[Text]

===============

Interessant, daß dieses Problem gerade auf einer Münze Trajans auftaucht. Vor einigen Jahren habe ich, auch bei einer Göttin oder Personifikation, vor einer ähnlichen Frage gestanden und dazu einen Aufsatz geschrieben, den ich hier gerne zur Diskussion stellen möchte.

Venus oder Providentia?
Kritische Überlegungen zur Interpretation
einer sitzenden weiblichen Gestalt
auf einem Sesterzen des Trajan*


Beim Versuch, einen neu erworbenen Sesterzen des Trajan anhand des RIC-Kataloges zu bestimmen, erwies sich, daß keine der Beschreibungen des Reversbildes in diesem Standardwerk genau das Aussehen der Münzrückseite wiedergibt.
Die Legende S•P•Q•R•OPTIMO PRINCIPI engte die Suche im Katalog erfreulich ein. Die gesuchte Münze mußte unter den Überschriften Gods and Goddesses und Personifications zwischen den Nummern 478 und 531 zu finden sein.
trajan sest venus.jpg
Ein flüchtiger Blick auf das Münzbild läßt einen sofort an eine Providentia denken, da zu Füßen der nach links thronenden Gestalt ein Globus liegt. Und tatsächlich wird im RIC-Katalog unter der Nummer 514 eine Providentia aufgeführt, allerdings mit der folgenden recht dürren Beschreibung: „Providentia seated l.; at her feet, a globe“, die in ihrer Unverbindlichkeit durchaus auf das Rückseitenbild des untersuchten Sesterzen paßt und auch im Typenindex nicht ergiebiger ist.
Was indessen verwundert, ist, daß der Katalog, wenn denn die Nummer 514 tatsächlich unser Stück meint, das Langzepter in der Rechten der Frauengestalt unerwähnt läßt. Und noch erstaunlicher ist es, daß die lässige Bewegung, mit der sie, auf der Münze deutlich erkennbar, den Träger ihres Gewandes mit der Linken von ihrer linken Schulter lüftet, nicht vermerkt ist, auch nicht im Typenindex. Dieser durchaus suggestive Gestus, mit dem die Göttin entweder mit einem Träger ihrer Kleidung oder auch mit ihrem herabfallenden Haar spielt, ist ein für Venusdarstellungen typischer und nicht nur von Münzen her bekannter ikonographischer Topos**. Im Zusammenhang mit Darstellungen der Providentia kommt er meiner Kenntnis nach jedoch nicht vor.
Hielte die Figur den zu ihren Füßen liegenden Globus allerdings in der Hand, so wäre sofort klar, daß es sich bei ihr nur um eine Venus handeln kann, die den goldenen Apfel der Eris, den von ihr im Wettstreit mit Hera und Athene gewonnenen Schönheitspreis, triumphierend herzeigt.

===============

[Rohdaten]
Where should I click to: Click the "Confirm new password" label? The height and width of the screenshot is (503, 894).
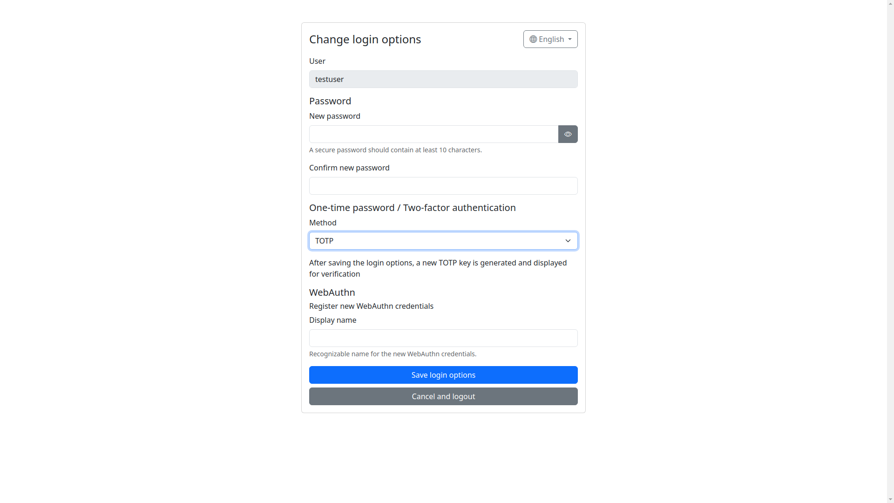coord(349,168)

===============

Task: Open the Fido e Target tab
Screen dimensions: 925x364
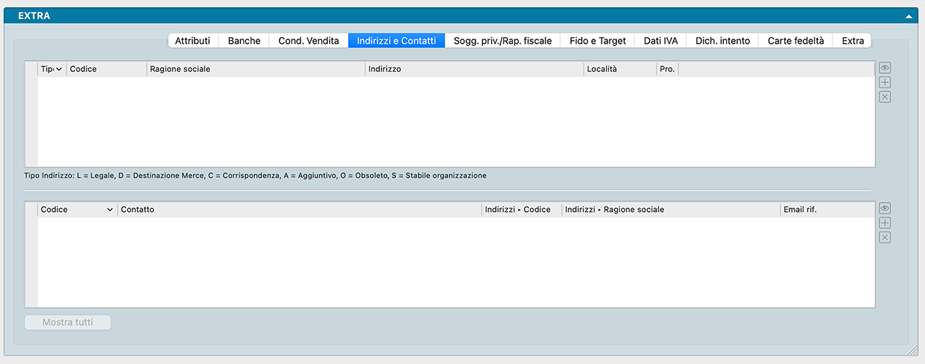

===============

[Aufgaben]
a) Unter welcher Nummer führt der RIC-Katalog laut dem Text über den Sesterz des Trajan eine Providentia mit Globus zu ihren Füßen auf?
b) Übersetze den Satz „Die Legende S•P•Q•R•OPTIMO PRINCIPI engte die Suche im Katalog erfreulich ein.“ aus dem Text über den Sesterz des Trajan ins Englische.
c) Fasse den Absatz, der mit „Was indessen verwundert“ beginnt, im Text über den Sesterz des Trajan als Stichpunktliste zusammen und behalte dabei seine wesentlichen Fakten bei.

[Vollständige Lösungen]
a) Unter der Nummer 514.

b) The legend S•P•Q•R•OPTIMO PRINCIPI pleasingly narrowed the search in the catalog.

c)
- Falls Nr. 514 das Stück meint, erwähnt der Katalog das Langzepter in der Rechten der Frauengestalt nicht.
- Ebenfalls fehlt die auf der Münze deutlich erkennbare Geste, mit der sie mit der Linken den Träger ihres Gewandes von der linken Schulter lüftet. Auch der Typenindex verzeichnet sie nicht.
- Dieser Gestus ist ein typischer ikonographischer Topos von Venusdarstellungen und nicht nur von Münzen bekannt. Dabei spielt die Göttin mit einem Träger ihrer Kleidung oder mit ihrem herabfallenden Haar.
- Bei Darstellungen der Providentia kommt er nach der im Text genannten Kenntnis nicht vor.